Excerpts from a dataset
***
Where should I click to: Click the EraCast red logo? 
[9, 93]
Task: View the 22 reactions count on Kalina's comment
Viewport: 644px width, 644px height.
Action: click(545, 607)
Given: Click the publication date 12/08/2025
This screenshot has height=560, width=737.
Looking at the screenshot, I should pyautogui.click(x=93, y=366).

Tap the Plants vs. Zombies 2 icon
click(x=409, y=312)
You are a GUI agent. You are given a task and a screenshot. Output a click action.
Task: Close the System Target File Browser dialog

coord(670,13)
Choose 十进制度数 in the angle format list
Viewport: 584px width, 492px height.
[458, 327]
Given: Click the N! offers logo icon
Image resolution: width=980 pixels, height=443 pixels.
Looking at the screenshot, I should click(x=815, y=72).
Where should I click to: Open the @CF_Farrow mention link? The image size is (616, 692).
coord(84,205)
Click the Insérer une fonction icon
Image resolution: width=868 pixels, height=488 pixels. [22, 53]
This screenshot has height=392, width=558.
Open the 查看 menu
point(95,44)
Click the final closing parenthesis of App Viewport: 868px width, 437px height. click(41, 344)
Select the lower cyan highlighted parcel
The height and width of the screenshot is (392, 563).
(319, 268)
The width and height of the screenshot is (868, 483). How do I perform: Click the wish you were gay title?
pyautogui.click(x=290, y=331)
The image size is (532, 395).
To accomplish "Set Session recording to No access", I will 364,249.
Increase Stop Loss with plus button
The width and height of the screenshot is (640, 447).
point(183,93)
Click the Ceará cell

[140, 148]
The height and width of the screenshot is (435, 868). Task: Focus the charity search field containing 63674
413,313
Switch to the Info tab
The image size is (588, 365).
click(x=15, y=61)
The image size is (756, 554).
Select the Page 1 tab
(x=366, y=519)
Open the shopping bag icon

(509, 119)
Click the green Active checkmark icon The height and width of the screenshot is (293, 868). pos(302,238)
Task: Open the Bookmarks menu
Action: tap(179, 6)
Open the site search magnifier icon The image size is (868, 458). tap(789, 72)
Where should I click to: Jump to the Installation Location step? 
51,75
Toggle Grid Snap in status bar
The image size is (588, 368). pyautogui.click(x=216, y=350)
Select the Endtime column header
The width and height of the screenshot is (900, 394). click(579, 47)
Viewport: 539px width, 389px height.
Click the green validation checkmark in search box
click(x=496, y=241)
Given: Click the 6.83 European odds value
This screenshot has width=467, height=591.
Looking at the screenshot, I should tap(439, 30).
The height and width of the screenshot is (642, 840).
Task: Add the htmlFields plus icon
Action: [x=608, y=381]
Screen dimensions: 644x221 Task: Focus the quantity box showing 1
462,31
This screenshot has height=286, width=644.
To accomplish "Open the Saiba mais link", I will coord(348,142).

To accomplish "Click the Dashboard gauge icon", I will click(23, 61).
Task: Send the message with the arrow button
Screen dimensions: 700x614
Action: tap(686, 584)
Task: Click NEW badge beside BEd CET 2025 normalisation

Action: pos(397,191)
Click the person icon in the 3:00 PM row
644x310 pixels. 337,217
***
### Brief
The records above must be written out again exactly.

### Task output
Where should I click to: Click the EraCast red logo? 
[9, 93]
Task: View the 22 reactions count on Kalina's comment
Viewport: 644px width, 644px height.
Action: click(545, 607)
Given: Click the publication date 12/08/2025
This screenshot has height=560, width=737.
Looking at the screenshot, I should pyautogui.click(x=93, y=366).

Tap the Plants vs. Zombies 2 icon
click(x=409, y=312)
You are a GUI agent. You are given a task and a screenshot. Output a click action.
Task: Close the System Target File Browser dialog

coord(670,13)
Choose 十进制度数 in the angle format list
Viewport: 584px width, 492px height.
[458, 327]
Given: Click the N! offers logo icon
Image resolution: width=980 pixels, height=443 pixels.
Looking at the screenshot, I should click(x=815, y=72).
Where should I click to: Open the @CF_Farrow mention link? The image size is (616, 692).
coord(84,205)
Click the Insérer une fonction icon
Image resolution: width=868 pixels, height=488 pixels. [22, 53]
This screenshot has height=392, width=558.
Open the 查看 menu
point(95,44)
Click the final closing parenthesis of App Viewport: 868px width, 437px height. click(41, 344)
Select the lower cyan highlighted parcel
The height and width of the screenshot is (392, 563).
(319, 268)
The width and height of the screenshot is (868, 483). How do I perform: Click the wish you were gay title?
pyautogui.click(x=290, y=331)
The image size is (532, 395).
To accomplish "Set Session recording to No access", I will 364,249.
Increase Stop Loss with plus button
The width and height of the screenshot is (640, 447).
point(183,93)
Click the Ceará cell

[140, 148]
The height and width of the screenshot is (435, 868). Task: Focus the charity search field containing 63674
413,313
Switch to the Info tab
The image size is (588, 365).
click(x=15, y=61)
The image size is (756, 554).
Select the Page 1 tab
(x=366, y=519)
Open the shopping bag icon

(509, 119)
Click the green Active checkmark icon The height and width of the screenshot is (293, 868). pos(302,238)
Task: Open the Bookmarks menu
Action: tap(179, 6)
Open the site search magnifier icon The image size is (868, 458). tap(789, 72)
Where should I click to: Jump to the Installation Location step? 
51,75
Toggle Grid Snap in status bar
The image size is (588, 368). pyautogui.click(x=216, y=350)
Select the Endtime column header
The width and height of the screenshot is (900, 394). click(579, 47)
Viewport: 539px width, 389px height.
Click the green validation checkmark in search box
click(x=496, y=241)
Given: Click the 6.83 European odds value
This screenshot has width=467, height=591.
Looking at the screenshot, I should tap(439, 30).
The height and width of the screenshot is (642, 840).
Task: Add the htmlFields plus icon
Action: [x=608, y=381]
Screen dimensions: 644x221 Task: Focus the quantity box showing 1
462,31
This screenshot has height=286, width=644.
To accomplish "Open the Saiba mais link", I will coord(348,142).

To accomplish "Click the Dashboard gauge icon", I will click(23, 61).
Task: Send the message with the arrow button
Screen dimensions: 700x614
Action: tap(686, 584)
Task: Click NEW badge beside BEd CET 2025 normalisation

Action: pos(397,191)
Click the person icon in the 3:00 PM row
644x310 pixels. 337,217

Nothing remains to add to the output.